**Records for this task**
---+---

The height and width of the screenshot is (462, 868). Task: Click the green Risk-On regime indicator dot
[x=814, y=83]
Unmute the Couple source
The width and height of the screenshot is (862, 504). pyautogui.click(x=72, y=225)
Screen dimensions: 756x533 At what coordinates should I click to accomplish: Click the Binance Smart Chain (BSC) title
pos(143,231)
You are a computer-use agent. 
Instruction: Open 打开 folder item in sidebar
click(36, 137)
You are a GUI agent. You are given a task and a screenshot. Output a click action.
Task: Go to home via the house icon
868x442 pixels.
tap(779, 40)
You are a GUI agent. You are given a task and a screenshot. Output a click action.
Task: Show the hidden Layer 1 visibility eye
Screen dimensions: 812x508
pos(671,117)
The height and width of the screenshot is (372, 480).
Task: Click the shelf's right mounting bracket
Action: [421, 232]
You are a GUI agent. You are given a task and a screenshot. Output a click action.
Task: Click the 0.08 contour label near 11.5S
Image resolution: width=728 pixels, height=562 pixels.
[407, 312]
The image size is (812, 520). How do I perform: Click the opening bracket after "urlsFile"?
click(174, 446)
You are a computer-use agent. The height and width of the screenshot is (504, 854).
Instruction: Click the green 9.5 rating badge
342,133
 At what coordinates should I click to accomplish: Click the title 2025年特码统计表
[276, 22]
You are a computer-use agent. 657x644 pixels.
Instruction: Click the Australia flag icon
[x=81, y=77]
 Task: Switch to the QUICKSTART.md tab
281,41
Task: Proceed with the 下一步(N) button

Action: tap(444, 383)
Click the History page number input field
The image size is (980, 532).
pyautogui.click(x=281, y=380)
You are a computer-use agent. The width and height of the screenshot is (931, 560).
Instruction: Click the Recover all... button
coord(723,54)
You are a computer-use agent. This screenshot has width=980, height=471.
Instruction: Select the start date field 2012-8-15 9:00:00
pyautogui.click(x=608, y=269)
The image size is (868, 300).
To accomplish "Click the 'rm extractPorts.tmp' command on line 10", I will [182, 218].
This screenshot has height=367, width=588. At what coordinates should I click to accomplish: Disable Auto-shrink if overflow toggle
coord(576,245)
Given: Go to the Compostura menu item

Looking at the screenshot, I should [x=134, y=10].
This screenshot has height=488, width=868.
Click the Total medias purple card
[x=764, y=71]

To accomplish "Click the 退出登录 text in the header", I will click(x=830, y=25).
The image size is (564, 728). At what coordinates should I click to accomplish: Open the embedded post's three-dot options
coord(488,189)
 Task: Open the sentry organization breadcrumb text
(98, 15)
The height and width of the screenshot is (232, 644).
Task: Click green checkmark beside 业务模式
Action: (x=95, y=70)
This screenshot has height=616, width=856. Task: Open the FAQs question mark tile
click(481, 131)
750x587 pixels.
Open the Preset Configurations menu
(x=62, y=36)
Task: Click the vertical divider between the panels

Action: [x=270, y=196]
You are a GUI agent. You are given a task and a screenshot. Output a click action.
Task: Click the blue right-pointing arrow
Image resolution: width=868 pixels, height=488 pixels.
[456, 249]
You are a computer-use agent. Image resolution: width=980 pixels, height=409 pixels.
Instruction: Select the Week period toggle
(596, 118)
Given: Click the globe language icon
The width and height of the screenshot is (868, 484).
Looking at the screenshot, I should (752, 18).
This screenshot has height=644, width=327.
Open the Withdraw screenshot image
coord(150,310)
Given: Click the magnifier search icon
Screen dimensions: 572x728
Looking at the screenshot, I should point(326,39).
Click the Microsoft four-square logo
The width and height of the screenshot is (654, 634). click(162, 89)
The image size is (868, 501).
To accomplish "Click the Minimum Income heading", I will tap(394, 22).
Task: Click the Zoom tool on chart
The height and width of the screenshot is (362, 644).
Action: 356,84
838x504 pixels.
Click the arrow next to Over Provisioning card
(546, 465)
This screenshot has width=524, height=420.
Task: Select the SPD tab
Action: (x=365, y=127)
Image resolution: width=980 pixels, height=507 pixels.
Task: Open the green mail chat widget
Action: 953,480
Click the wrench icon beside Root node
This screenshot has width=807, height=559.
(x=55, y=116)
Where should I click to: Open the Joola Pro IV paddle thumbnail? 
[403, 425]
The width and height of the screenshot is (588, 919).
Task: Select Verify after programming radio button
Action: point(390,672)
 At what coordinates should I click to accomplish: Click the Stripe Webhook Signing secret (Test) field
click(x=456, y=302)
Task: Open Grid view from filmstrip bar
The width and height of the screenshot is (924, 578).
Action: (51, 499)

---+---

Please return each line from the records above that contains the word "should", copied in full.

**Right answer**
Screen dimensions: 756x533 At what coordinates should I click to accomplish: Click the Binance Smart Chain (BSC) title
 At what coordinates should I click to accomplish: Click the title 2025年特码统计表
This screenshot has height=367, width=588. At what coordinates should I click to accomplish: Disable Auto-shrink if overflow toggle
Looking at the screenshot, I should [x=134, y=10].
The image size is (564, 728). At what coordinates should I click to accomplish: Open the embedded post's three-dot options
Looking at the screenshot, I should (752, 18).
Looking at the screenshot, I should point(326,39).
Where should I click to: Open the Joola Pro IV paddle thumbnail? 
 At what coordinates should I click to accomplish: Click the Stripe Webhook Signing secret (Test) field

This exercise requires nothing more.